The number of non-apparel companies last year totaled 3,472, which was the third straight year they outnumbered clothing companies, totaling 2,589, according to a recently completed report by the Garment District Alliance provided to Commercial Observer. But in the 21st Century, when the lines of Manhattan districts are blurring, the garment industry doesn’t have to be as clustered, and some firms have left the business district.
“Originally the whole neighborhood was built by and for the industry,” said Barbara Blair Randall, the president of the Garment District Alliance. “But as we have seen with the evolution of every industry in the U.S., it has changed over the years. The [fashion] industry is not as district-centric as it once was. If you look back 30 years ago, everybody was here. You had to be here.”

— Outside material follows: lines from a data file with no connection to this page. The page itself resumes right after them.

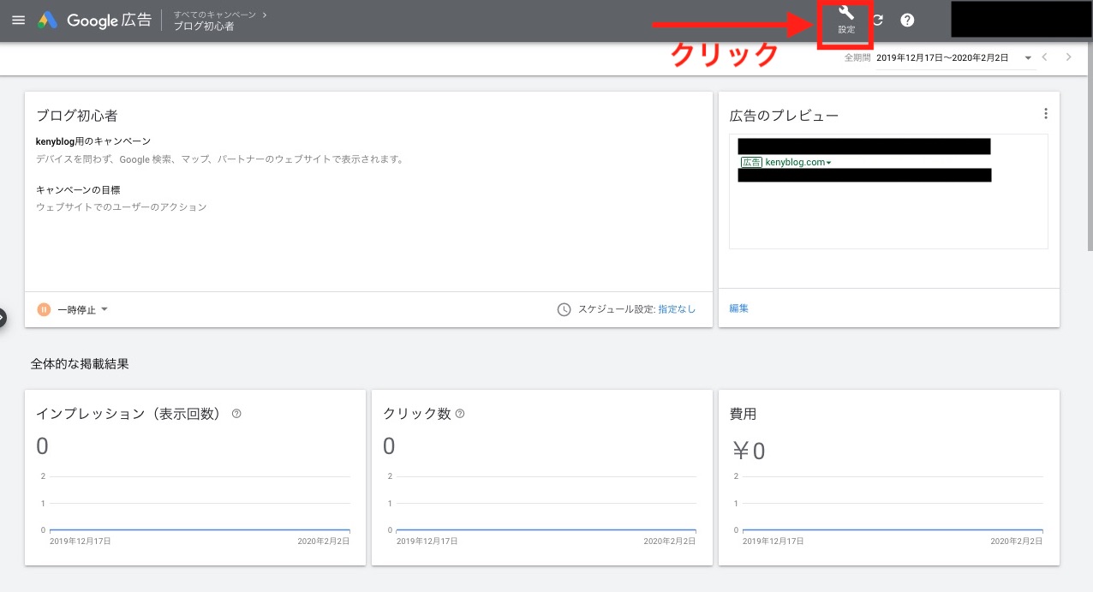Expand the 一時停止 campaign status dropdown
The image size is (1093, 592).
coord(104,309)
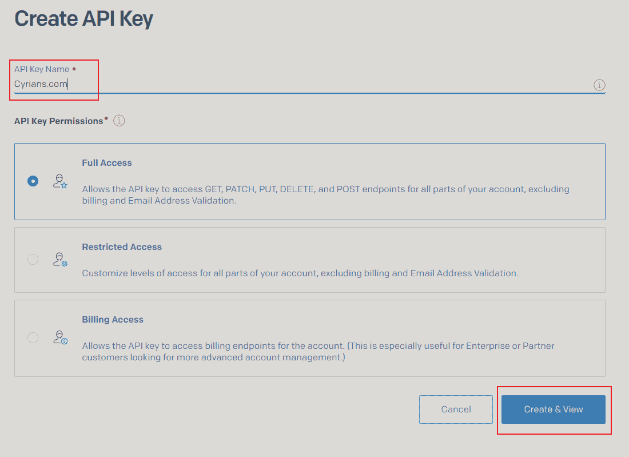Click the Full Access heading text
629x457 pixels.
[107, 162]
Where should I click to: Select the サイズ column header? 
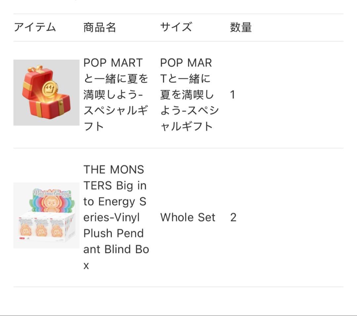point(176,27)
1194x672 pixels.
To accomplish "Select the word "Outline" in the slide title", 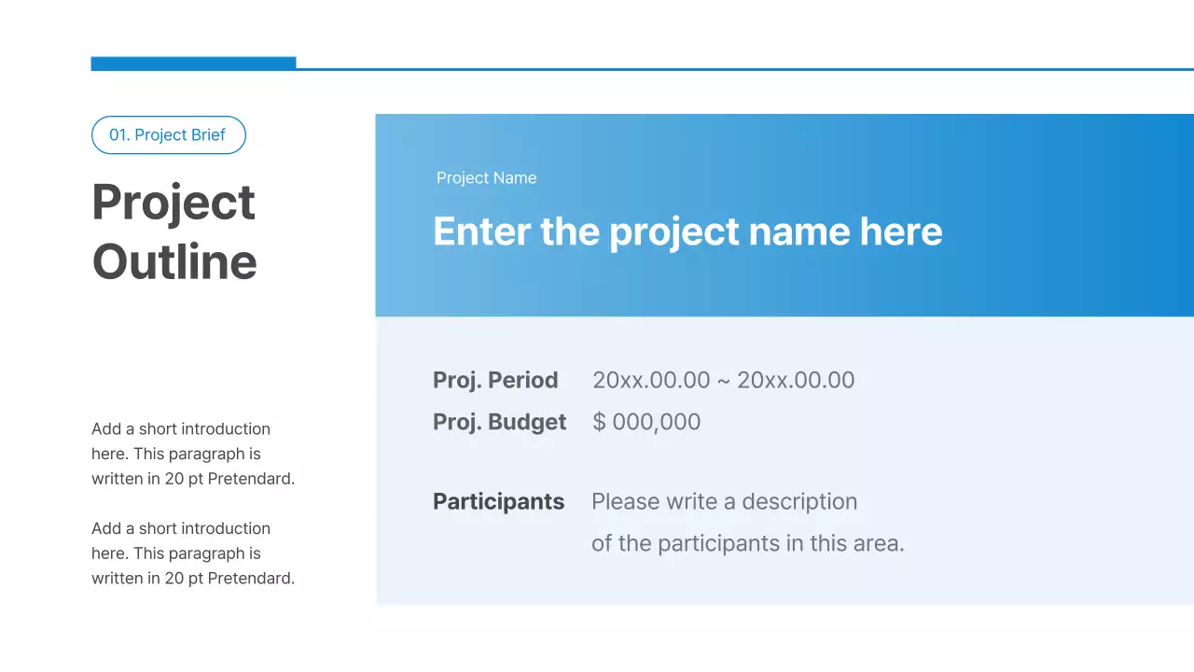I will 174,261.
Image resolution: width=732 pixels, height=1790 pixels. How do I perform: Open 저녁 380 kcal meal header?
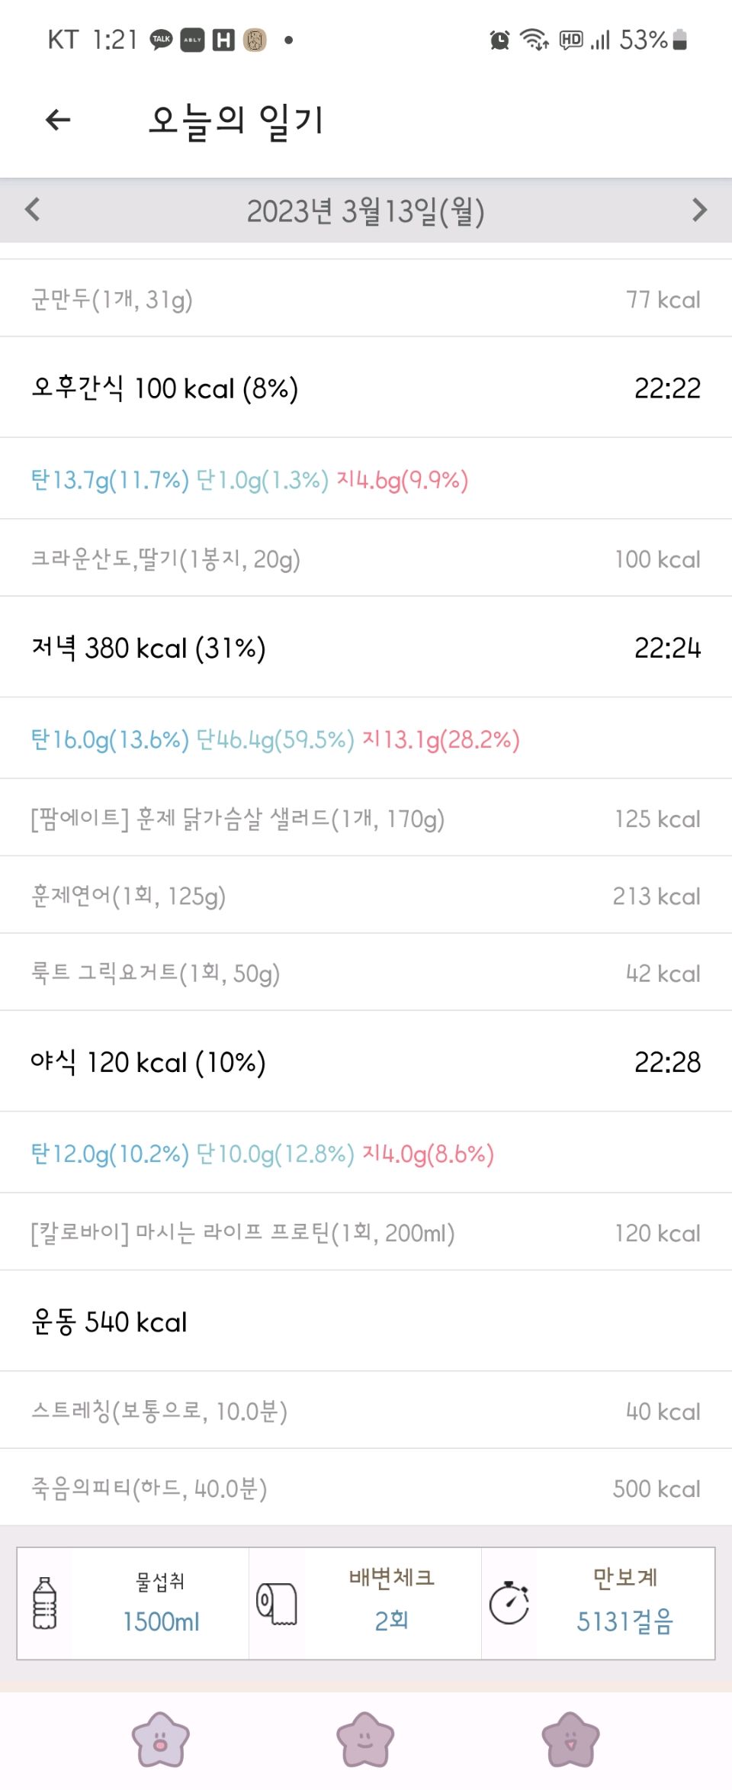(x=366, y=647)
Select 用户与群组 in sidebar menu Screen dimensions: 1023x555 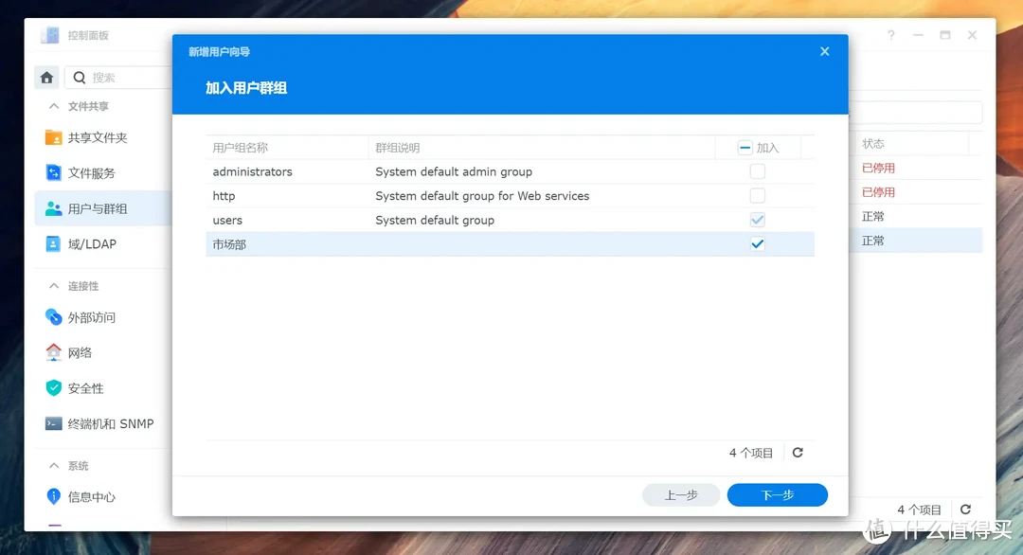click(x=98, y=208)
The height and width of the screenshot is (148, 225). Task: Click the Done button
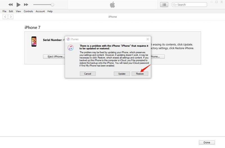207,142
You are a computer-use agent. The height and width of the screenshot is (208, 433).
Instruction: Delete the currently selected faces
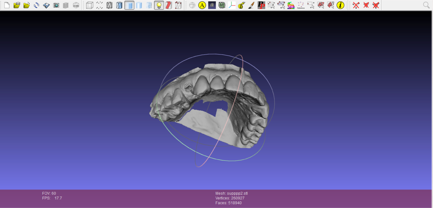pos(366,5)
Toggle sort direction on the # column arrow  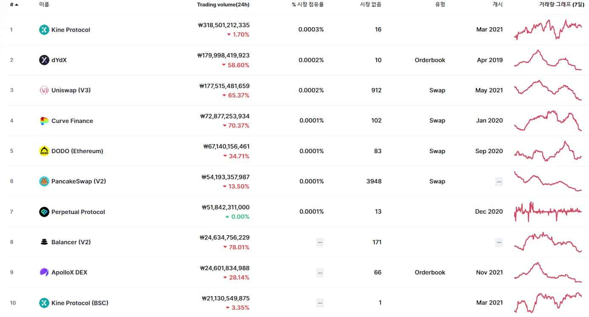point(16,5)
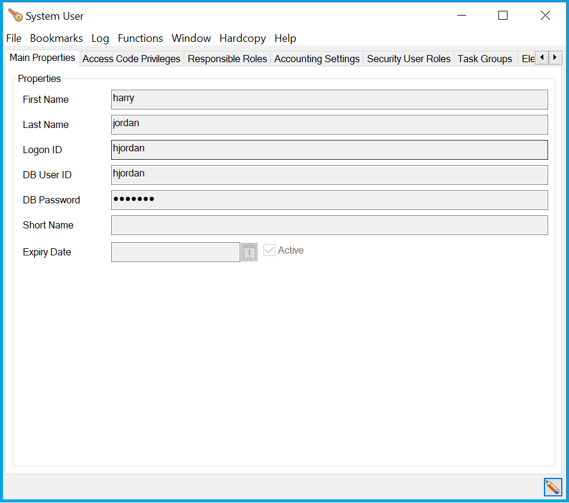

The district lost 55 apparel-related tenants between 2015 and 2014, according to the report. That added up to 586 fewer workers in production, design and other fields. While areas such as design and marketing have remained relatively stable, the clothing production industry has dropped significantly in the last few years, Ms. Randall said.
“The city is a hub for creativity,” she said. “It’s not for factories.”
The vacancy rate also rose 23.6 percent to 3.2 million square feet in 2015 compared with 2.6 million square feet in 2014, the report indicates. Last year, there were 782 unoccupied spaces, which was almost 50 more than the 734 vacant spaces in 2014.
Big chunks of commercial space could be coming to market in the Garment District, as well. Advertising firm GroupM topped the list of Garment District firms that added employees with 1,800 new hires last year. But it’s slated to leave the 86,438 square feet CoStar Group data shows it leases at 498 Seventh Avenue between West 36th and West 37th Streets when it moves Downtown to 3 World Trade Center in 2018.
Hospitality has become a dominant force in the manufacturing district.
Ms. Randall said there have been 33 new hotels built in the area since 2005 with another 20 in the pipeline. Between 2011 and 2015, hotel development has removed 500,278 square feet from the district’s inventory—a significant chunk of which was demolished since 2014, according to the report.
Indeed, the amount of square footage devoted to lodging has jumped by almost 64 percent to nearly 3 million square feet in 2015 from 1.8 million square feet in 2011.